The $n$th customer considers each previously selected dish and selects from it with probability $\frac{m_{k}}{n}$.
The $n$th customer then selects $\text{Poisson}(\frac{\alpha}{n})$ new dishes.

We can show that this sequential process is lof-equivalent to the infinite beta-Bernoulli model defined previously.

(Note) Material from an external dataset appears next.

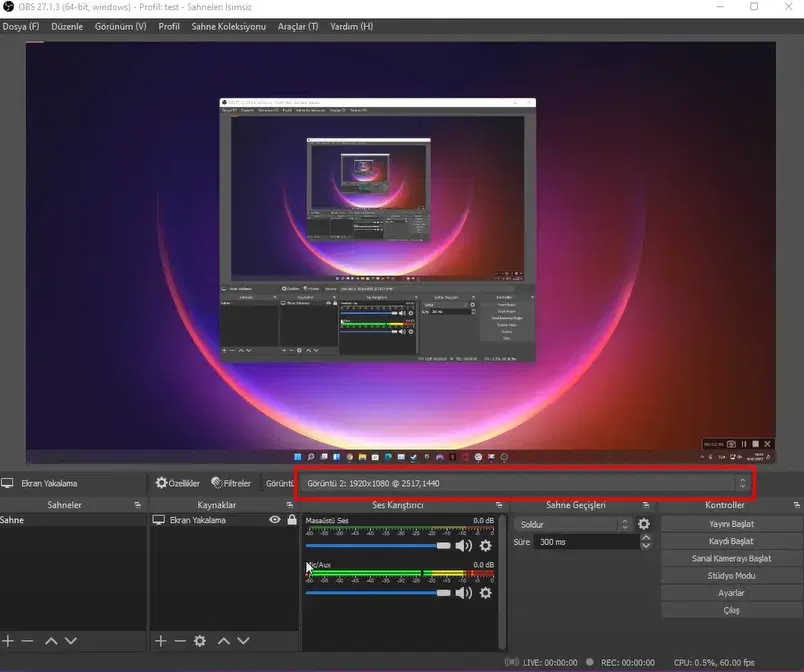
Task: Open the Filtreler button
Action: click(x=231, y=483)
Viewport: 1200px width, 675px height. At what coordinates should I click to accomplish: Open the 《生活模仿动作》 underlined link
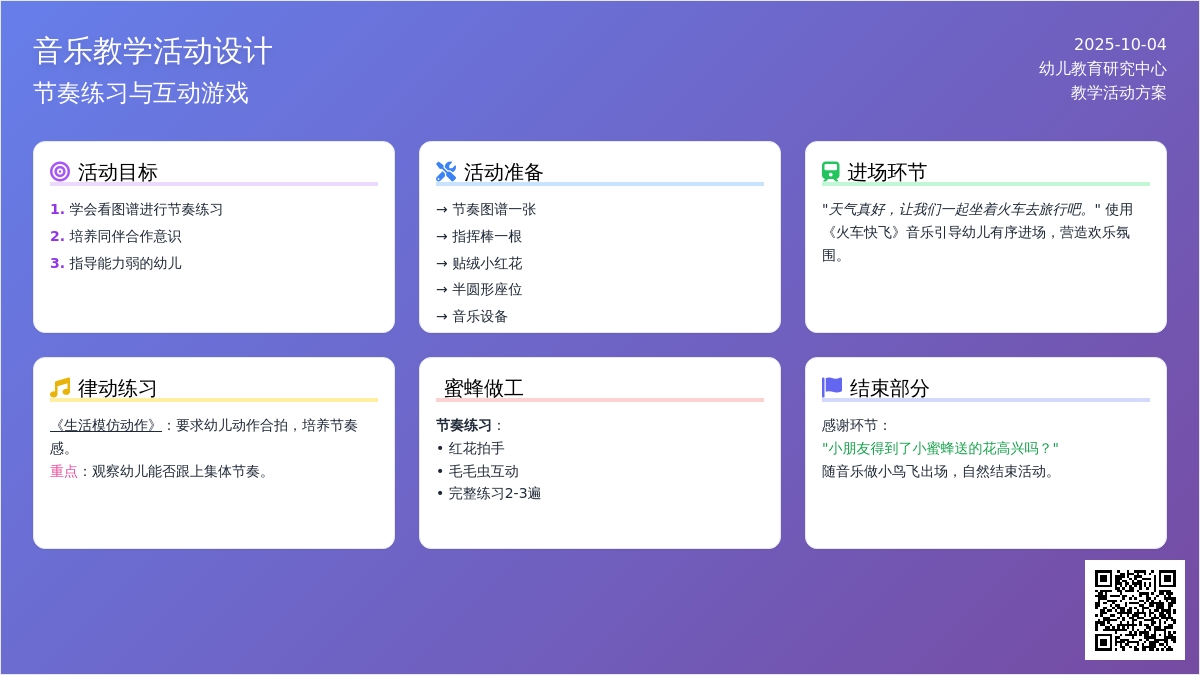[105, 425]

\begin{aligned} p(\mathbf{Z}) &= \prod^{N}_{n=1} p\left(\mathbf{z}_{n} | \mathbf{z}_{1 :(n-1)}\right) \\ &=\prod_{n=1}^{N} \operatorname{Poisson}\left(K_{1}^{(n)} | \frac{\alpha}{n}\right) \prod_{k=1}^{K_{+}}\left(\frac{\sum_{i=1}^{n-1} z_{i k}}{n}\right)^{z_{n k}} \left(\frac{n-\sum_{i=1}^{n-1} z_{i k}}{n}\right)^{1-z_{n k}} \\ &=\prod_{n=1}^{N}\left(\frac{\alpha}{n}\right)^{K_{1}^{(n)}} \frac{1}{K_{1}^{(n)} !} e^{-\alpha / n} \prod_{k=1}^{K_{+}}\left(\frac{\sum_{i=1}^{n-1} z_{i k}}{n}\right)^{z_{n k}} \left(\frac{n-\sum_{i=1}^{n-1} z_{i k}}{n}\right)^{1-z_{n k}}\\ &=\frac{\alpha^{K_{+}}}{\prod_{n=1}^{N} K_{1}^{(n)} !} \exp \left\{-\alpha H_{N}\right\} \prod_{k=1}^{K_{+}} \frac{ ( N-m_{k} ) !\left(m_{k}-1\right) !}{N !} \end{aligned}

where $K_{1}^{(n)}$ is the number of new features in the $n$th row. Accounting for the cardinality of the lof-equivalence set gives the same result as the beta-Bernoulli case.

Summary

The IBP enables reasoning about a potentially infinite number of features, which can be selected in a data-dependent manner. The capacity of the model (in terms of # of features) does not need to be specified a priori, but can be controlled through a prior distribution over the feature selection matrices. Some properties of the IBP

“Rich get richer” - popular dishes (features selected by many data points) become more popular (are assigned to more data).
The number of dishes selected by a customer (non-zero entries in each data row) is distributed according to $\text{Poisson}(\alpha)$.
The number of dishes selected by all customers (number of non-zero entries) is distributed according to $\text{Poisson}(N \alpha)$.
The number of dishes selected by any customer (number of non-zero columns) is distributed according to $\text{Poisson}(\alpha H_{n})$.
The total number of dishes selected (number of non-zero entries) in expectation is bounded by $N \alpha$.